Paper No. 53-9
Presentation Time: 3:30 PM
CONTINENTAL SCIENTIFIC DRILLING OF CRETACEOUS SONGLIAO BASIN: CONTINUOUS HIGH-RESOLUTION TERRESTRIAL ARCHIVES UNDER GREENHOUSE CLIMATE
Today continued anthropogenic CO2 emissions may force the climate to shift to a Cretaceous–like greenhouse climate. Understanding Cretaceous climate from integrated marine and terrestrial records may therefore be helpful for future climate predictions. The Songliao Basin in East Asia is a long-lived lake basin preserving extensive terrestrial sediments in Cretaceous. The Continental Scientific Drilling of Cretaceous Songliao Basin (the SK drilling project) provides a continuous terrestrial record of the whole Cretaceous. Three phases of SK include the SK-1 drilling project (Phase 1, Upper Cretaceous), the SK-2 drilling project (Phase 2, Lower Cretaceous), and the Deep Underground Laboratory project (Phase 3, underground detection and exploration). A multidiscipline research on SK provides important information on the age framework, terrestrial climate change and organic carbon deposition in Cretaceous. Constrained by high quality SIMS U-Pb zircon radiometric ages, magnetostratigraphy, biostratigraphy and cyclostratigraphy, the chronostratigraphic framework of SK provides a basis for correlation between terrestrial records in the Songliao Basin and Cretaceous marine sediments.
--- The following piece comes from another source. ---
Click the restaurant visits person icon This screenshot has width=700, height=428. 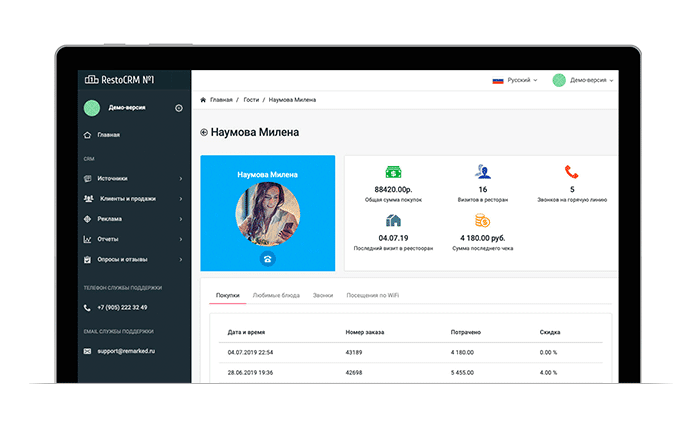(482, 171)
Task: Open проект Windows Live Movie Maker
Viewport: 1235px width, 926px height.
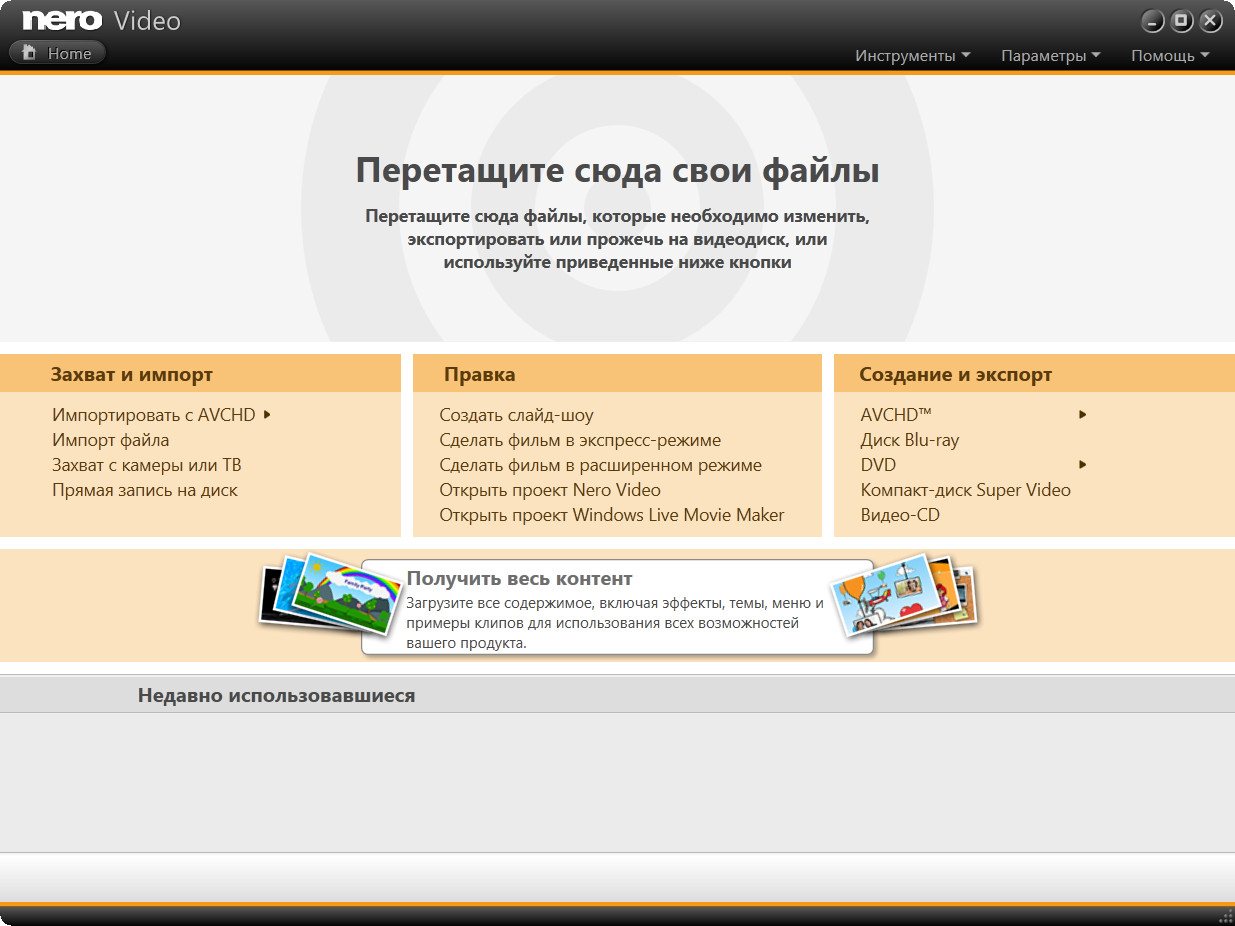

Multiple paleoclimatic and paleoenvironmental indicators, including sedimentary features, mineralogical and elemental compositions, and stable isotopes, are applied to SK to resolve the terrestrial paleoclimate change. Organic carbon accumulation in the Songliao Basin occurred under bottom water anoxia probably related to sea water incursion, and the higher organic carbon burial rate than marine basins suggests that giant lakes may serve as important sinks of atmospheric CO2.